*** MATERIAL FOR THE TASK
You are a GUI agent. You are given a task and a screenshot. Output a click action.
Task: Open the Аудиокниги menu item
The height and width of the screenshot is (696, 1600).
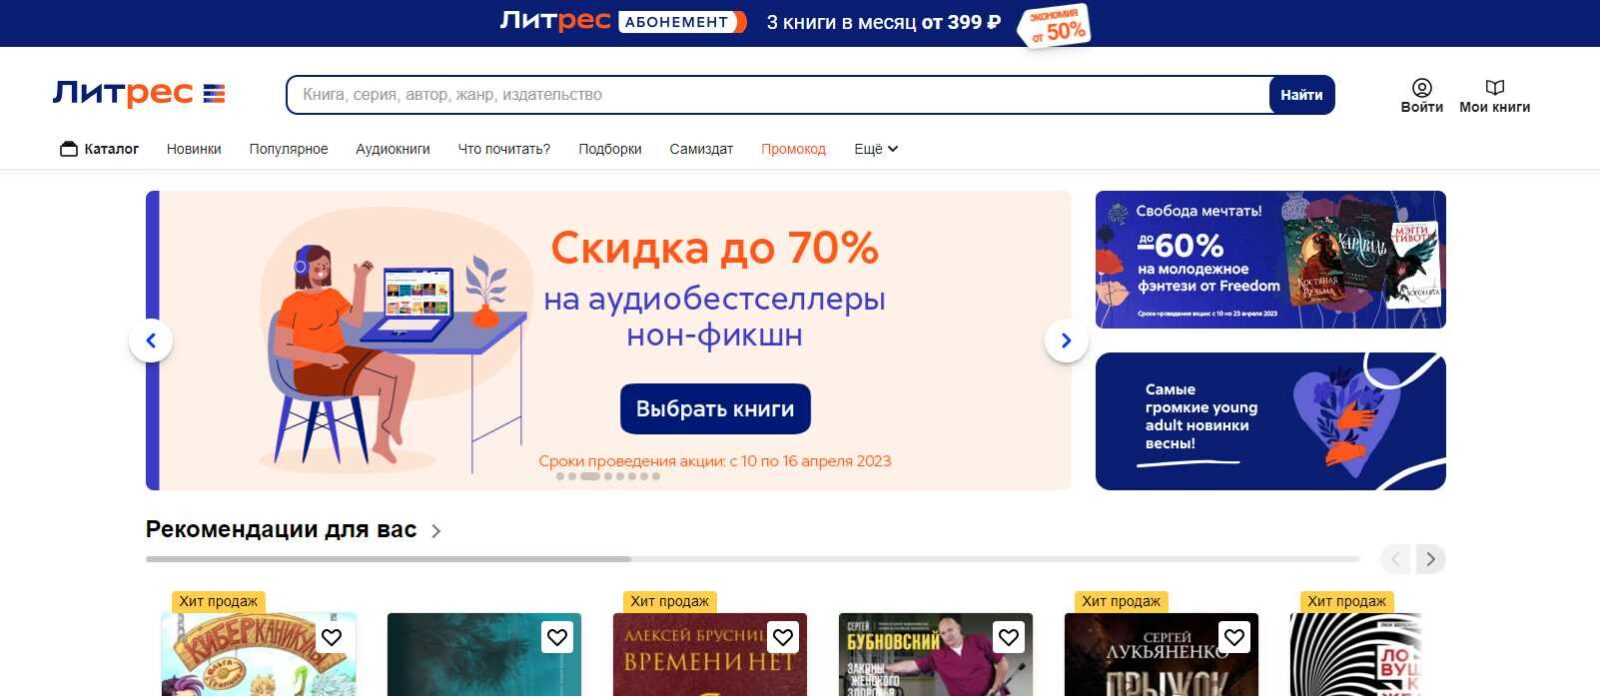[393, 149]
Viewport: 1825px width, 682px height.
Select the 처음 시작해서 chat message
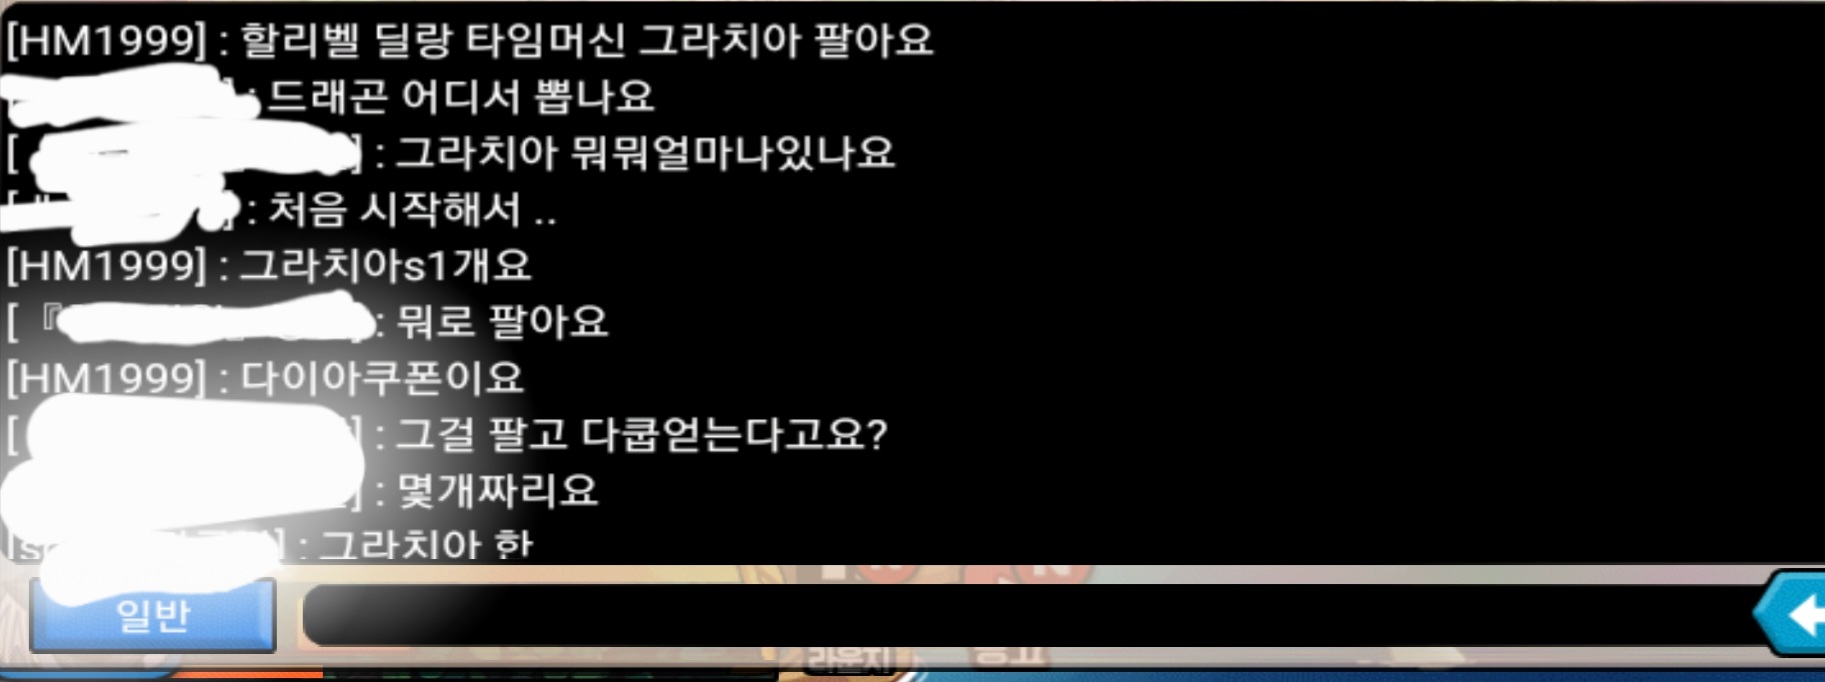pos(412,209)
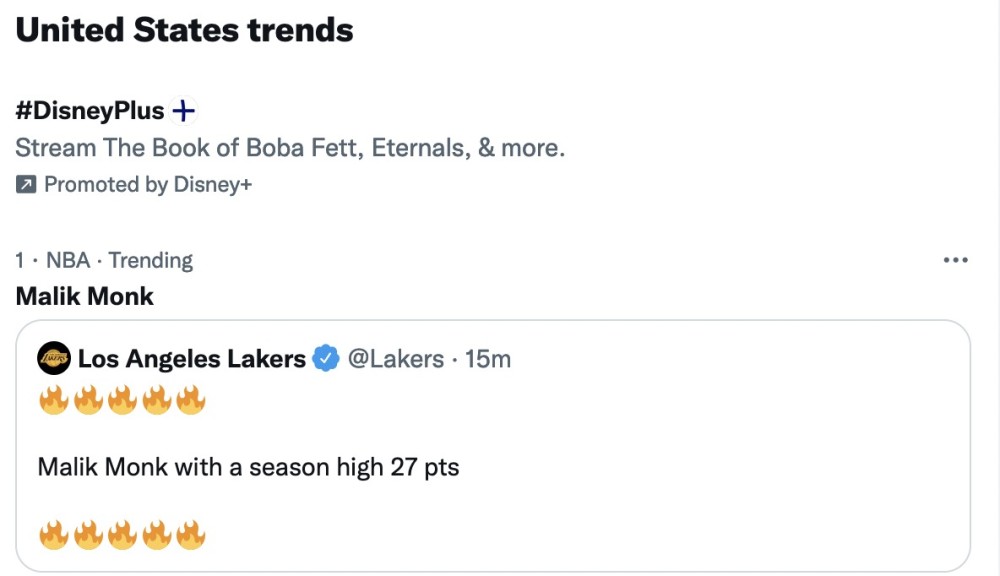Viewport: 1000px width, 576px height.
Task: Click last fire emoji in top row
Action: coord(190,402)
******
Gather every line above that contains the word "screenshot", and copy each of those lines in full.

* **FULL ANSWER**:
You are a GUI agent. You are given a task and a screenshot. Output a click action.
The height and width of the screenshot is (696, 1600).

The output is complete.